- _TASK TO COMPLETE_
Below are entries; copy exactly the lines from the one with "Details [tab] (195, 766)" through the one with "America (78, 221)", both included, and leave out the rest.

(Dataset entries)
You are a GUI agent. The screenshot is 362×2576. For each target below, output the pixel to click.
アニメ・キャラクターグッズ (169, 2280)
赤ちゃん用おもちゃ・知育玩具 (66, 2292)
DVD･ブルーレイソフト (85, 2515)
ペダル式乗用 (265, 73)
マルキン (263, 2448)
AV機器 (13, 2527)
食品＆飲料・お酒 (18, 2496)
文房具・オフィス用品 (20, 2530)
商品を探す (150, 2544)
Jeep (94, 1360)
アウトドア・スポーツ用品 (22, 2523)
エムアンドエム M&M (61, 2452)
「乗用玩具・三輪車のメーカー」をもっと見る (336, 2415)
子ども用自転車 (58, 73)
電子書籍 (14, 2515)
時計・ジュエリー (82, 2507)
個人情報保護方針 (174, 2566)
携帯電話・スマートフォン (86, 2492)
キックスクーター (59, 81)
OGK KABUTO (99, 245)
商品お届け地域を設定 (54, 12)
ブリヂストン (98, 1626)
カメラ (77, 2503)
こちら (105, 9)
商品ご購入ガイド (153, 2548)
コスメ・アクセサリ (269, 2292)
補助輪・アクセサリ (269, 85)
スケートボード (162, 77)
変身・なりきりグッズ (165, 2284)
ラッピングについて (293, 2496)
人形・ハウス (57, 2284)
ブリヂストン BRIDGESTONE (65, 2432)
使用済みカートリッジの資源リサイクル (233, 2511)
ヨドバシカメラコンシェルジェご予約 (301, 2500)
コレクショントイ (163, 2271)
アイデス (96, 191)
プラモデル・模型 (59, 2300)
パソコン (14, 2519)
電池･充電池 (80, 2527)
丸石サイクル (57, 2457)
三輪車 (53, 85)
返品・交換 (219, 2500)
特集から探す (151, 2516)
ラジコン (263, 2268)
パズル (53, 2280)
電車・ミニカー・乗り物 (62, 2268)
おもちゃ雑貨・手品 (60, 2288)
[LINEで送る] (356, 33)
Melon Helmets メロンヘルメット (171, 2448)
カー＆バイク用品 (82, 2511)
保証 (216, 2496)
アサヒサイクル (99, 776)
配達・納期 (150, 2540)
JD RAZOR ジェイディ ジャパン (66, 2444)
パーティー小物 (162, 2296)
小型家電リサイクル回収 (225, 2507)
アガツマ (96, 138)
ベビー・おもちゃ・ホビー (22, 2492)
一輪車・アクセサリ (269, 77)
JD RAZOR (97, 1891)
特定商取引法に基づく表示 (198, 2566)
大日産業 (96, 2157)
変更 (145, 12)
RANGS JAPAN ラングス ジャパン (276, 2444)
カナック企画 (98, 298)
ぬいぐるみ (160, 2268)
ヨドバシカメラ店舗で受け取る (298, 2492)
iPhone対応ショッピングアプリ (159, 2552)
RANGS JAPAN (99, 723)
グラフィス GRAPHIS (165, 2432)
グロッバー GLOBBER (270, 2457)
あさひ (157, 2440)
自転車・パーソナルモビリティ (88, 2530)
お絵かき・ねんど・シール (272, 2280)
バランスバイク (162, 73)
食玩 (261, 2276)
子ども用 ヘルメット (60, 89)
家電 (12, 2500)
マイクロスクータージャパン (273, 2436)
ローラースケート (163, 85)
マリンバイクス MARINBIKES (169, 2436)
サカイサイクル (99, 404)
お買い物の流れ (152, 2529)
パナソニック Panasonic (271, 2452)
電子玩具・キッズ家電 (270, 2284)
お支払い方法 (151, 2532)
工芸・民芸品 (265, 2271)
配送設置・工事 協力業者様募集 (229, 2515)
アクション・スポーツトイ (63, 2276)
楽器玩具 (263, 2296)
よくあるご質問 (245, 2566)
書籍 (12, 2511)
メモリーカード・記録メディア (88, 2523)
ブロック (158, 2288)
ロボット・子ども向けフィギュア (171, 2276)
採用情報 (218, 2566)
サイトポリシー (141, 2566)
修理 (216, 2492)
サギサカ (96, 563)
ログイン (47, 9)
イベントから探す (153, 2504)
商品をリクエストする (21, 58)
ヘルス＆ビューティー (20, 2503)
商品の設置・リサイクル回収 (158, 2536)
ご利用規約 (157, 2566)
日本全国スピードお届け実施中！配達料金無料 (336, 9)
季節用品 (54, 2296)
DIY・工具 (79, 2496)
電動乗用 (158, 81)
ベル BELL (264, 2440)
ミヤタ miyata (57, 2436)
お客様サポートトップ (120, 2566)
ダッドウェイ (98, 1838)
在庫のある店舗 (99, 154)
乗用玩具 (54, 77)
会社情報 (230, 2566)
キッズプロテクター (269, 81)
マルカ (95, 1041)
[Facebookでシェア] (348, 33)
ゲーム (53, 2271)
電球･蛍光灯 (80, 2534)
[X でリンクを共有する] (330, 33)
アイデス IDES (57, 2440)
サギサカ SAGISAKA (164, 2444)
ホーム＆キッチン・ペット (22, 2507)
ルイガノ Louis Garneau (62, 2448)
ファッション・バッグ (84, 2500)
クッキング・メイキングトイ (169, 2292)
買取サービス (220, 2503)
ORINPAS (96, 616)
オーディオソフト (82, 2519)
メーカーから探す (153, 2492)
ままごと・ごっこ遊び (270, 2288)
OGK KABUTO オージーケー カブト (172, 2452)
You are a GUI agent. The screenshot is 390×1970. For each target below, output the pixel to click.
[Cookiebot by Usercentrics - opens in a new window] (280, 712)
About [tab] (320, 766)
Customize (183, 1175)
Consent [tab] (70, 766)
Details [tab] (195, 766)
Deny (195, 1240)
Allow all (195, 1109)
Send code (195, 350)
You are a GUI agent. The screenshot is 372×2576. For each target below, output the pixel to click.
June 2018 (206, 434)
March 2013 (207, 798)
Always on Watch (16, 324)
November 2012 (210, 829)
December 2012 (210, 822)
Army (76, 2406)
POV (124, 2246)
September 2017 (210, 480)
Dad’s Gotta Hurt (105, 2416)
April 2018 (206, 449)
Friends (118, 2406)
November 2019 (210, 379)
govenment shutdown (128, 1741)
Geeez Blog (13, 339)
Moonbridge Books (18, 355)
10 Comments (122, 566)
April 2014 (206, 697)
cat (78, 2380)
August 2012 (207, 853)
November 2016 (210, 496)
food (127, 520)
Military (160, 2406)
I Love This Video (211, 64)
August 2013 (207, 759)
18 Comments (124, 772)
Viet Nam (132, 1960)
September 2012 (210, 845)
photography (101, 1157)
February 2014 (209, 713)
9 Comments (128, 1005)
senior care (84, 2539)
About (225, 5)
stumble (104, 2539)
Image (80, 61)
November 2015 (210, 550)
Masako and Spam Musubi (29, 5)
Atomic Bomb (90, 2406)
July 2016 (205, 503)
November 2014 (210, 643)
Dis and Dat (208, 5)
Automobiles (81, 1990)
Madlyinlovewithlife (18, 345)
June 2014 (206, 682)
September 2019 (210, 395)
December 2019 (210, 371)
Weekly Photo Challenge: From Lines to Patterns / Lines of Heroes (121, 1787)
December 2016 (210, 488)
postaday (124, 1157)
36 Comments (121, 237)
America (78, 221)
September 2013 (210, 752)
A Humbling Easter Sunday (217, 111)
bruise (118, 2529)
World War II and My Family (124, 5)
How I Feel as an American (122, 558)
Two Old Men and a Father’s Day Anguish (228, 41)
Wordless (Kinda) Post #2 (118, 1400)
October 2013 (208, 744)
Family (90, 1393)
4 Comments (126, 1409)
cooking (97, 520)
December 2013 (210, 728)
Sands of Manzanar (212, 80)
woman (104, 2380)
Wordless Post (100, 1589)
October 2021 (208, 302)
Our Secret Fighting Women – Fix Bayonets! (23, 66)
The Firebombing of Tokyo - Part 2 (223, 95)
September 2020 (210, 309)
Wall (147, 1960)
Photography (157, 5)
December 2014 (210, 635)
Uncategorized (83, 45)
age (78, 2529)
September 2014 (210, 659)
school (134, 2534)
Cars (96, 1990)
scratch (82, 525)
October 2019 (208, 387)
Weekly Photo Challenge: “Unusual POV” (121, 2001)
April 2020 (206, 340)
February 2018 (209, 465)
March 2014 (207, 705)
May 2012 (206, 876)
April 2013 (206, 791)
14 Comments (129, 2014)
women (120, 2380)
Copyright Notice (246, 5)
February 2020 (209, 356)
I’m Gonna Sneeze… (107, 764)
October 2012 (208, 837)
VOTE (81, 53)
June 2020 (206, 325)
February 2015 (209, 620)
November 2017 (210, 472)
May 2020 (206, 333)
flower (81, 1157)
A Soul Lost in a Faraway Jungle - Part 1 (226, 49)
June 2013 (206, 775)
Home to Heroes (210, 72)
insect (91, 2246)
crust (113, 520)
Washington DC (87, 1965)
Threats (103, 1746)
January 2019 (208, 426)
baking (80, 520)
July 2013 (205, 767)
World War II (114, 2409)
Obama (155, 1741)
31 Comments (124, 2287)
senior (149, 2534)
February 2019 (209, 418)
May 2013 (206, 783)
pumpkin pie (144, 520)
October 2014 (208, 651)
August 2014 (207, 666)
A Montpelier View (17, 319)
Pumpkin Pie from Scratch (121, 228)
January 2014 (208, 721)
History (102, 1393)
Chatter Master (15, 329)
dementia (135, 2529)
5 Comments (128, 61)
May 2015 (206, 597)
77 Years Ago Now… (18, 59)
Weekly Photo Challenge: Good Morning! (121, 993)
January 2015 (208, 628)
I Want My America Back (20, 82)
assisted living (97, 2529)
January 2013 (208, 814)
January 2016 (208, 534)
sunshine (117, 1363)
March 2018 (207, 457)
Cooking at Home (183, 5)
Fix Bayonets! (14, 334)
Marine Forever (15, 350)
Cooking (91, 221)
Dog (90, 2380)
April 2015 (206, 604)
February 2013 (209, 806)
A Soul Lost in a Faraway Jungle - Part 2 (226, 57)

- _YOUR RESPONSE_
Details [tab] (195, 766)
Deny (195, 1240)
Allow all (195, 1109)
Send code (195, 350)
You are a GUI agent. The screenshot is 372×2576. For each target below, output the pixel to click.
June 2018 (206, 434)
March 2013 (207, 798)
Always on Watch (16, 324)
November 2012 (210, 829)
December 2012 (210, 822)
Army (76, 2406)
POV (124, 2246)
September 2017 (210, 480)
Dad’s Gotta Hurt (105, 2416)
April 2018 (206, 449)
Friends (118, 2406)
November 2019 (210, 379)
govenment shutdown (128, 1741)
Geeez Blog (13, 339)
Moonbridge Books (18, 355)
10 Comments (122, 566)
April 2014 (206, 697)
cat (78, 2380)
August 2012 (207, 853)
November 2016 (210, 496)
food (127, 520)
Military (160, 2406)
I Love This Video (211, 64)
August 2013 (207, 759)
18 Comments (124, 772)
Viet Nam (132, 1960)
September 2012 (210, 845)
photography (101, 1157)
February 2014 (209, 713)
9 Comments (128, 1005)
senior care (84, 2539)
About (225, 5)
stumble (104, 2539)
Image (80, 61)
November 2015 (210, 550)
Masako and Spam Musubi (29, 5)
Atomic Bomb (90, 2406)
July 2016 (205, 503)
November 2014 (210, 643)
Dis and Dat (208, 5)
Automobiles (81, 1990)
Madlyinlovewithlife (18, 345)
June 2014 (206, 682)
September 2019 (210, 395)
December 2019 (210, 371)
Weekly Photo Challenge: From Lines to Patterns / Lines of Heroes (121, 1787)
December 2016 (210, 488)
postaday (124, 1157)
36 Comments (121, 237)
America (78, 221)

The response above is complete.